Build a Diffusion Model From Scratch to Generate Game Sprites

Most of what I understood about diffusion models came from reading papers and nodding along like I got it. To actually get it, I needed to build one end to end — no Hugging Face diffusers, no pretrained weights, no library magic quietly doing the hard parts for me. So I wrote pose-sprite-diffusion: a small conditional diffusion model, trained entirely from scratch, that turns a stick-figure skeleton into a 64×64 character sprite. Feed it a different pose and the same kind of character shows up in that new pose.

It is unapologetically a learning project — the goal was understanding, not shipping a product. But the thing genuinely works, and the core idea turned out to be simpler than the literature makes it sound.

The idea: pose in, sprite out

A diffusion model learns to turn pure noise into an image by reversing a gradual noising process. On its own, that gives you unconditional samples — random characters in random poses. I wanted control. Specifically, I wanted to hand the model a pose and have it respect that pose every time.
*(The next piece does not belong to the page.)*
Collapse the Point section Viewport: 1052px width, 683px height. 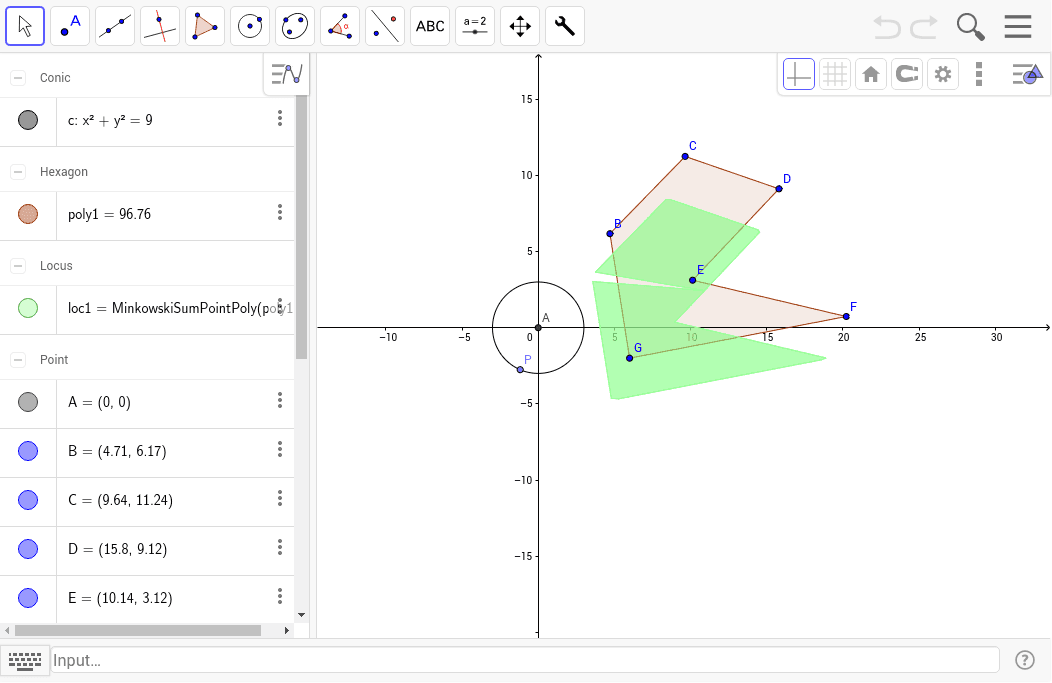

Conceptually this is a conditional diffusion U-Net. People reach for the ControlNet comparison, but it is not the same thing. ControlNet bolts a trainable adapter onto a frozen, pretrained model. Here there is nothing pretrained to freeze — the whole network is small and trained from scratch, and the pose is baked directly into the model's input. The closest references are PG2 (pose-guided person generation) and VITON, which both condition on pose information.

Conditioning is just extra channels

Here is the part that surprised me with how simple it is. The skeleton is not drawn as a stick figure and handed over as an RGB image. Instead, each of the 14 joints becomes its own heatmap — a single channel with a Gaussian blob centered on that joint. Stack those 14 heatmaps and you get a 14-channel tensor that says, precisely, where every joint sits.

Then you concatenate those channels onto the noisy image the model is denoising. The U-Net stops seeing 3 input channels and starts seeing 3 + 14 = 17. That is the entire conditioning mechanism:

# noisy_image: (B, 3, 64, 64)  — what we are denoising
# heatmaps:    (B, 14, 64, 64) — one Gaussian blob per joint
model_input = torch.cat([noisy_image, heatmaps], dim=1)  # (B, 17, 64, 64)
noise_pred  = unet(model_input, timestep)                # predicts (B, 3, 64, 64)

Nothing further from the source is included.